*** Opening of Data listing ***

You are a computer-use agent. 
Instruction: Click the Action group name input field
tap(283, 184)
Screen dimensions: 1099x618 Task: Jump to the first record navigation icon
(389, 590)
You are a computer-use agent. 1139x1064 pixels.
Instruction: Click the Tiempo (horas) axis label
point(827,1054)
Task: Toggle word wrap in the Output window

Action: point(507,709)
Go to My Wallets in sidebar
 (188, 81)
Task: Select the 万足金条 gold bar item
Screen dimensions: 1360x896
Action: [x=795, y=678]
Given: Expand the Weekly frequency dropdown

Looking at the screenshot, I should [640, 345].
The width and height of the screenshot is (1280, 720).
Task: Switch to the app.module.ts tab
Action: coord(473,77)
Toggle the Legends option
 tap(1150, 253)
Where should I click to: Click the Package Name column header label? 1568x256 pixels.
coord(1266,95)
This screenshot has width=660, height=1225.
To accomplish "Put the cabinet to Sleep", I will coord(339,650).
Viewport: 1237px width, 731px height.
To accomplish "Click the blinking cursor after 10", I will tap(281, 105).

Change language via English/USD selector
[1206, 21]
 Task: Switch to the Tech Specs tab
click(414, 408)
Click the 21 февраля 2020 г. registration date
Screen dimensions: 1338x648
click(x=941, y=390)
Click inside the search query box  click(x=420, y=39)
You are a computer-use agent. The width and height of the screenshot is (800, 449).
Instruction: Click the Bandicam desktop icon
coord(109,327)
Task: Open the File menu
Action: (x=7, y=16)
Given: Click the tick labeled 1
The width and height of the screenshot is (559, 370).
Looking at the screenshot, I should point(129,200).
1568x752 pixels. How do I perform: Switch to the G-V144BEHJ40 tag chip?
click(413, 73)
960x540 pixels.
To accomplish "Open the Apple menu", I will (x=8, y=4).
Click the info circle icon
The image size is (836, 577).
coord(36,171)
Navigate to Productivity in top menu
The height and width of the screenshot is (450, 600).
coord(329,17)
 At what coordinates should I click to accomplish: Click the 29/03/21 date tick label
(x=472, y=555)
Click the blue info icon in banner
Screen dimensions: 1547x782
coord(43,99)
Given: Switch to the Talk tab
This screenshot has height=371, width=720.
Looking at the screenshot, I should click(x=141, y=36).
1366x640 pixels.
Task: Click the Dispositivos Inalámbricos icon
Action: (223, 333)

*** Close of Data listing ***

▶ _Your instructions_
Count lines above containing "agent" and report only the total.

▶ _Finished exercise_
3